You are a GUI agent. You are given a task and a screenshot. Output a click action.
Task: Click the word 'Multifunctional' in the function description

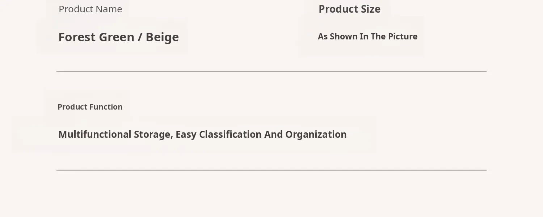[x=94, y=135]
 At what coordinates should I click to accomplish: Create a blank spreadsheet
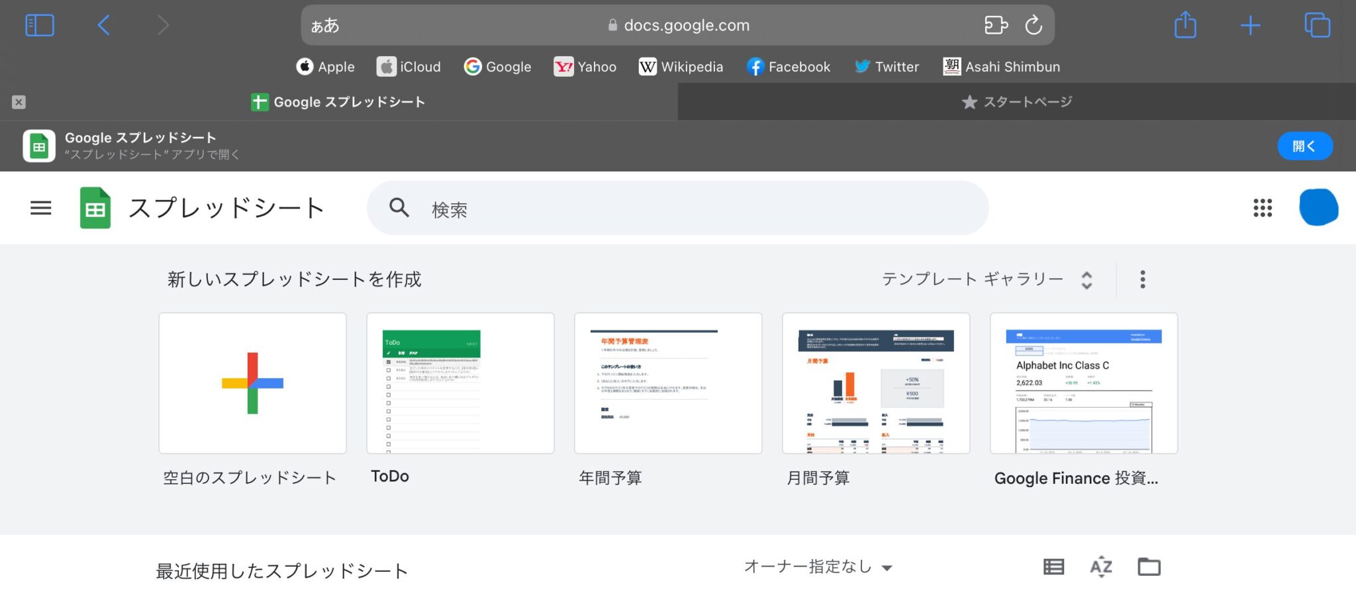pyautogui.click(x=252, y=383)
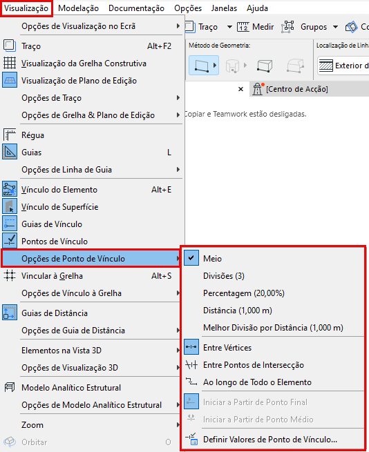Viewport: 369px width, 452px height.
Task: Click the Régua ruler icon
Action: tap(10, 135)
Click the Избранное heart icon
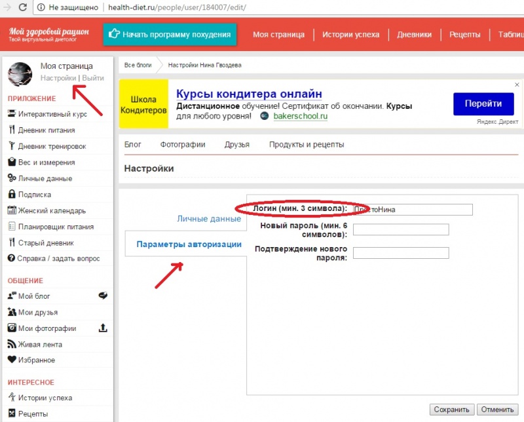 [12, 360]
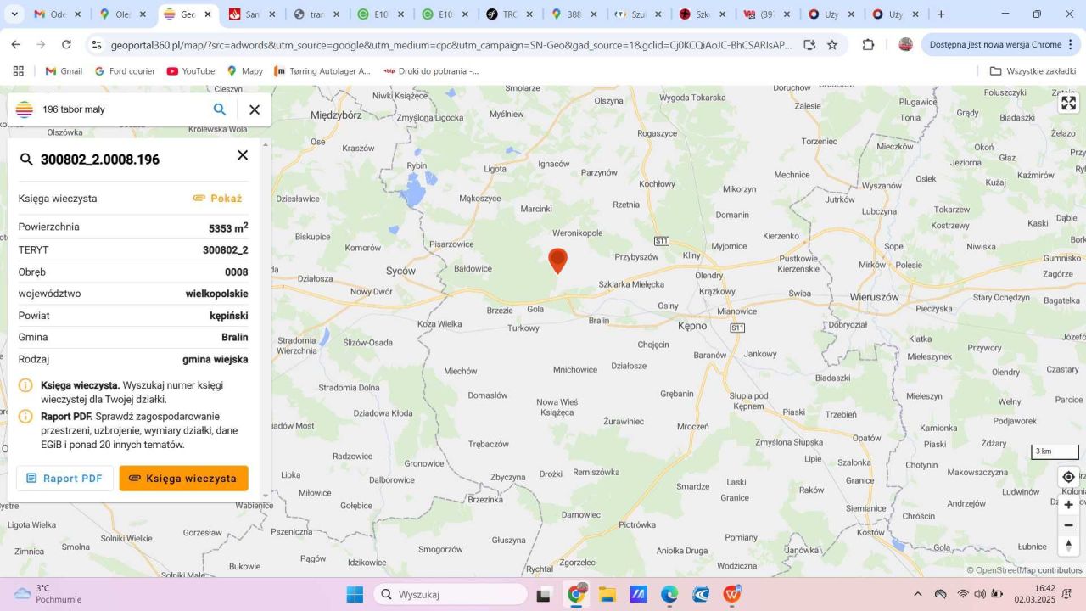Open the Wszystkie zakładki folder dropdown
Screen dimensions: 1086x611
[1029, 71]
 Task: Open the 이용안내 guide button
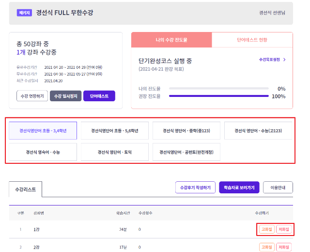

+===+

Nothing but the pictures is to be left out; the rest of the listing should be copied exactly.

You are a GUI agent. You are given a task and a screenshot. Output a click action.
Task: Click the word 'Multifunctional' in the function description

[x=94, y=135]
 At what coordinates should I click to accomplish: Create a blank spreadsheet
pyautogui.click(x=252, y=383)
Viewport: 369px width, 452px height.
Task: Click the Régua ruler icon
Action: tap(10, 135)
Click the Избранное heart icon
 [12, 360]
Open the Wszystkie zakładki folder dropdown
Screen dimensions: 1086x611
[1029, 71]
 Task: Open the 이용안내 guide button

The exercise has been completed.